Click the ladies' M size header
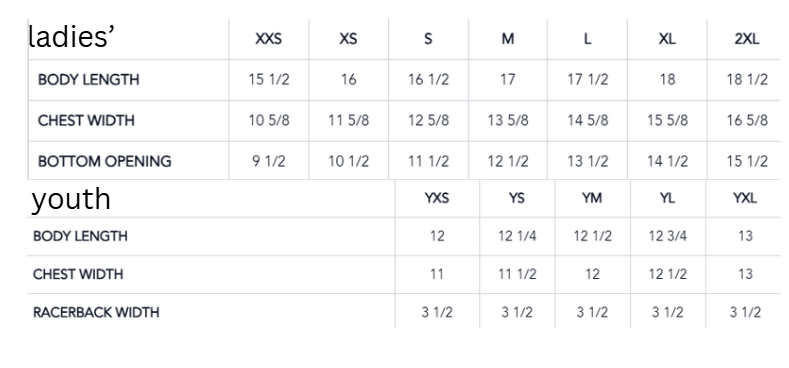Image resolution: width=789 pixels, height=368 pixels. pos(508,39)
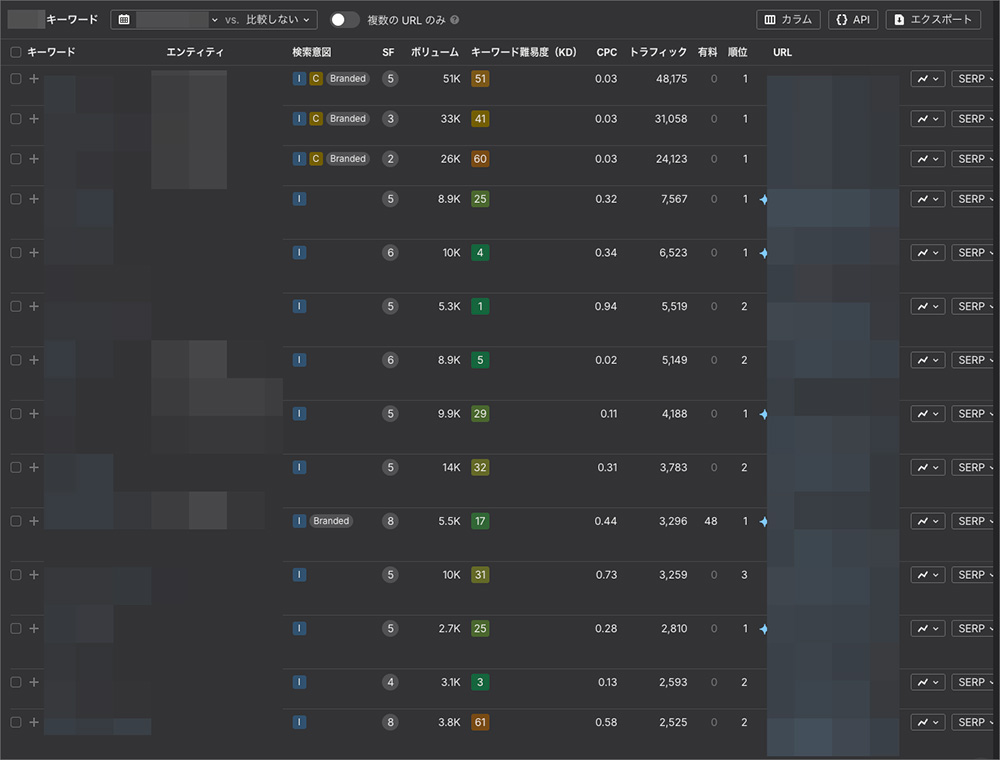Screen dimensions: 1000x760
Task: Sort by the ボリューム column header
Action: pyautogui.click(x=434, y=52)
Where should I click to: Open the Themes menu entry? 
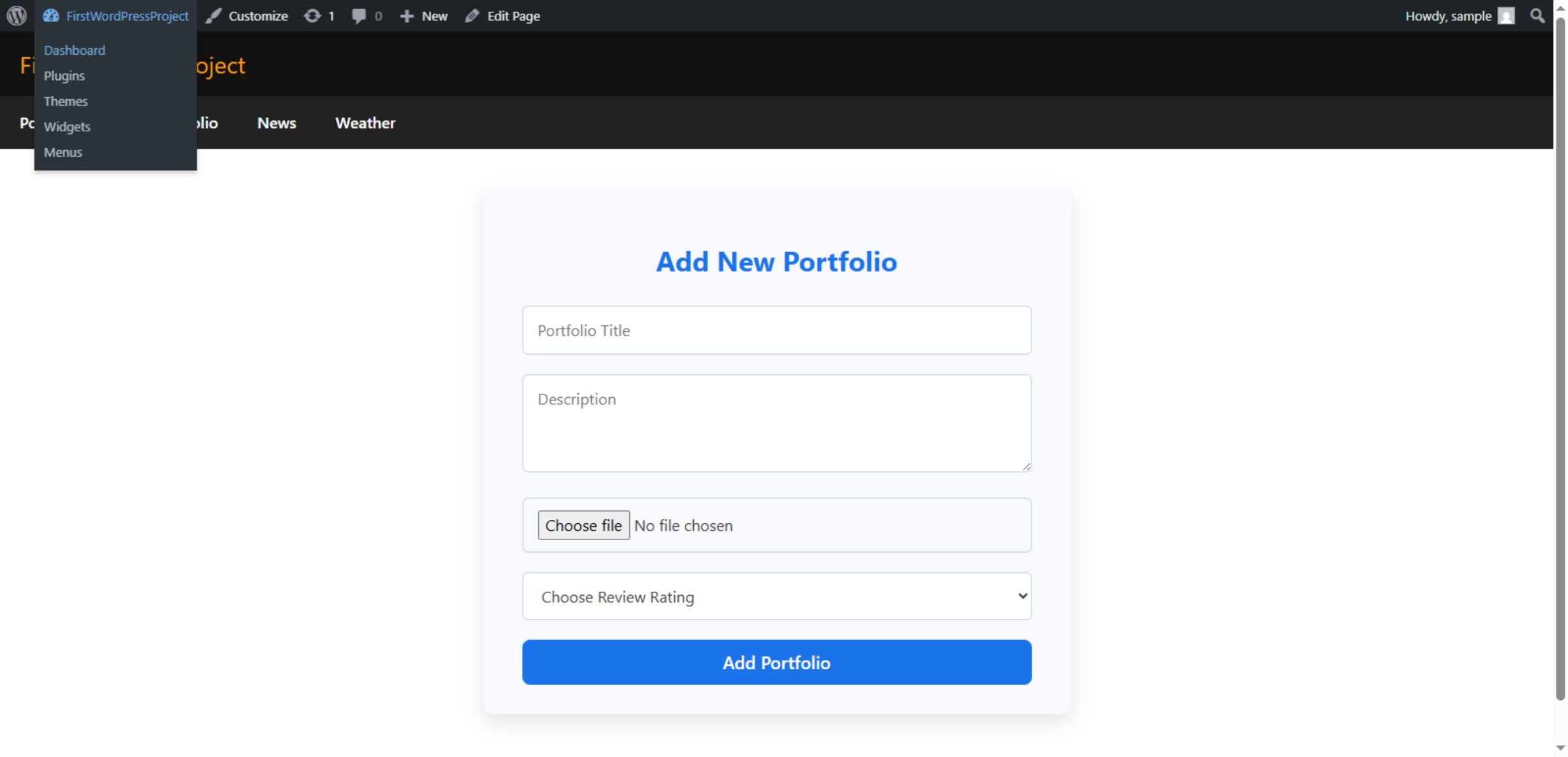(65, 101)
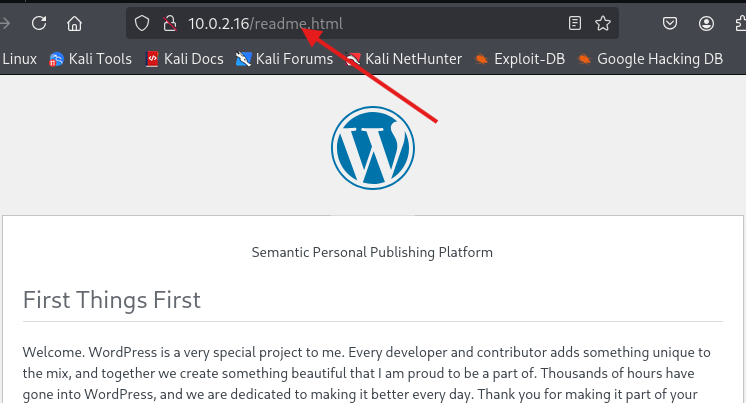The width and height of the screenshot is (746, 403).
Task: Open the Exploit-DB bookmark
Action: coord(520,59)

····················

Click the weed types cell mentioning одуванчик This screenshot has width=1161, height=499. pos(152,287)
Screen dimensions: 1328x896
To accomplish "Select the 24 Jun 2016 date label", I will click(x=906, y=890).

····················

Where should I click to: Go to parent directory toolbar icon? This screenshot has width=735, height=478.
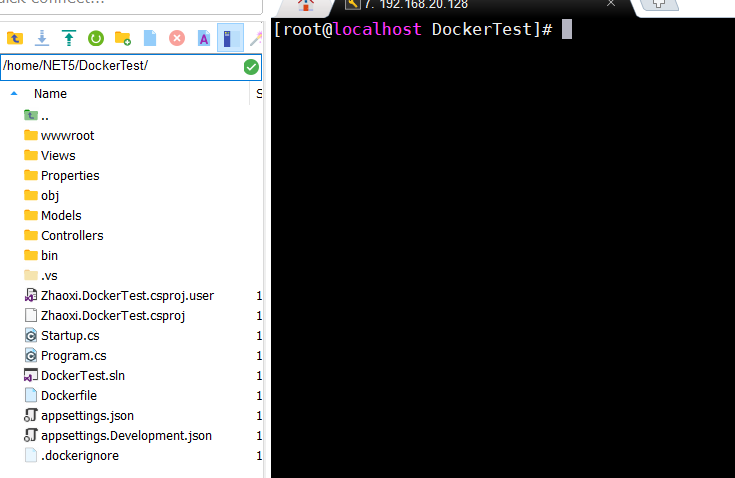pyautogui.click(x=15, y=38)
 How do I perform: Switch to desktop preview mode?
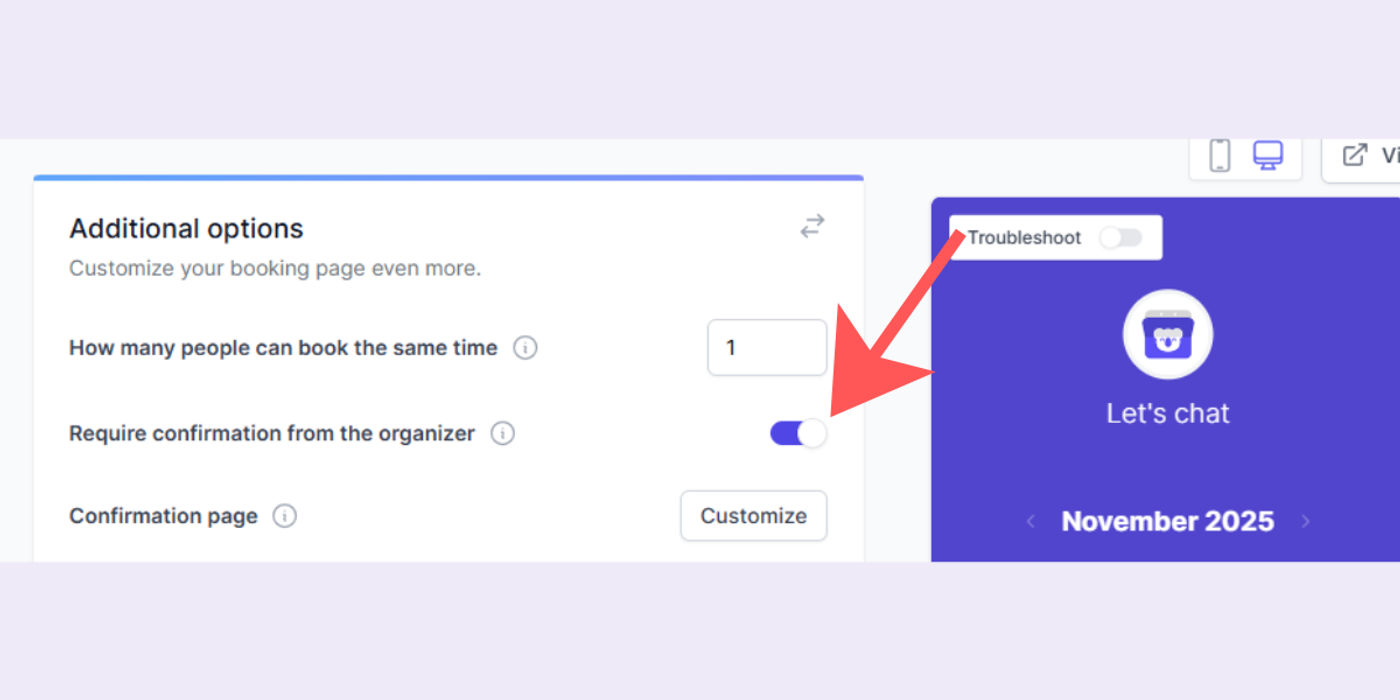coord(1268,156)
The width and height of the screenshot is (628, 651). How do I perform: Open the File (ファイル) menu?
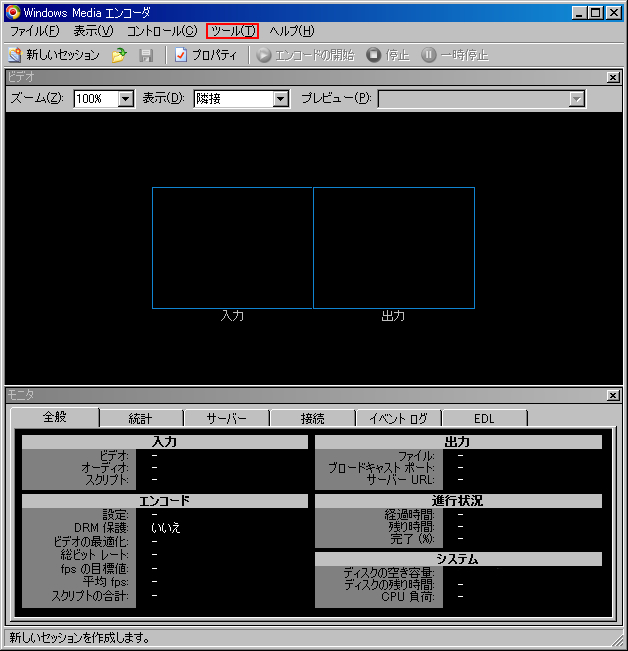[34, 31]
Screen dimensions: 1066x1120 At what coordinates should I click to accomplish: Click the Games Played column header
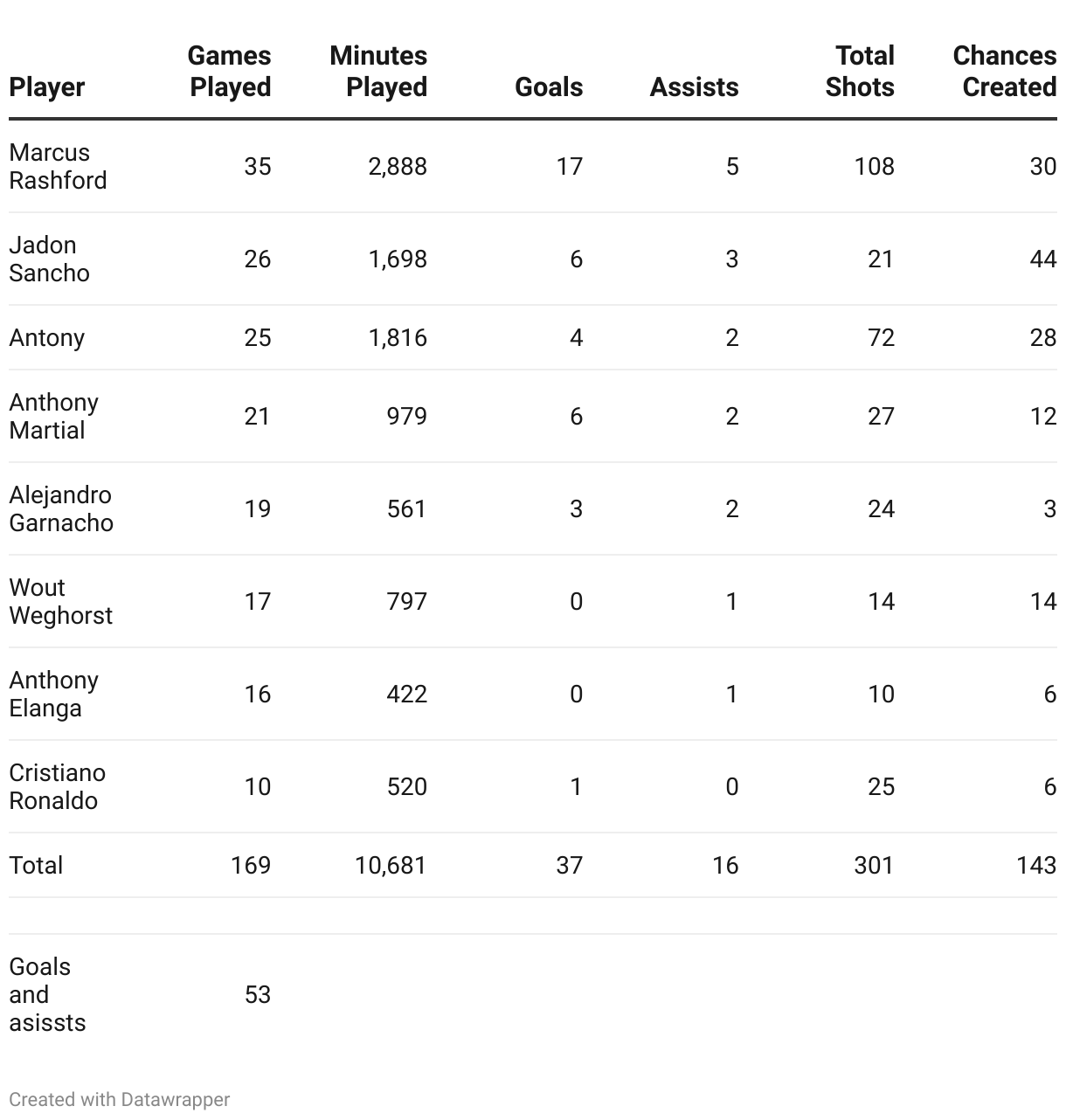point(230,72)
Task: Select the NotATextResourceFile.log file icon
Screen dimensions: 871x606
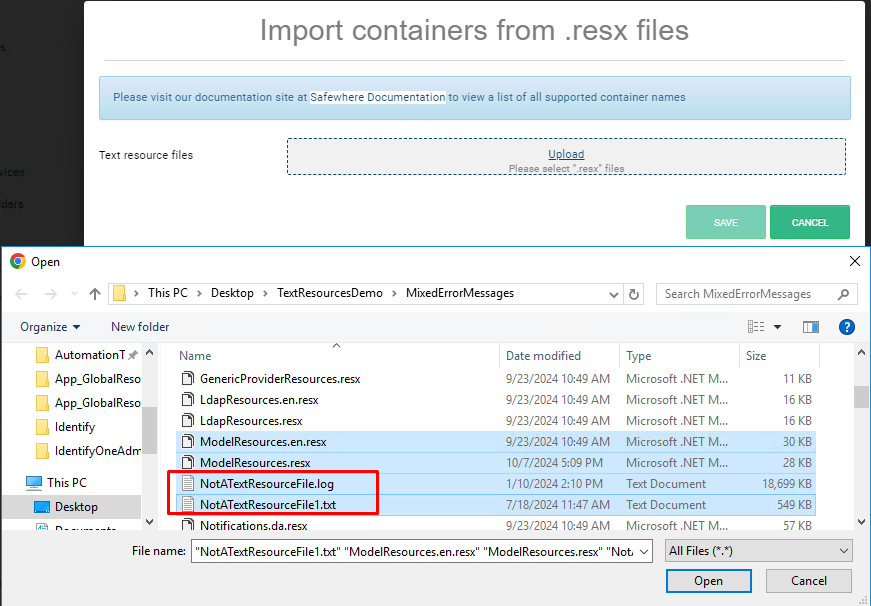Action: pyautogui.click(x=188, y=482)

····················

§ **Task instructions**: Every line of the material above that has the string "Select" needs pulling out.

§ **Response to this task**:
To accomplish "Select the 24 Jun 2016 date label", I will click(x=906, y=890).
Task: Select the NotATextResourceFile.log file icon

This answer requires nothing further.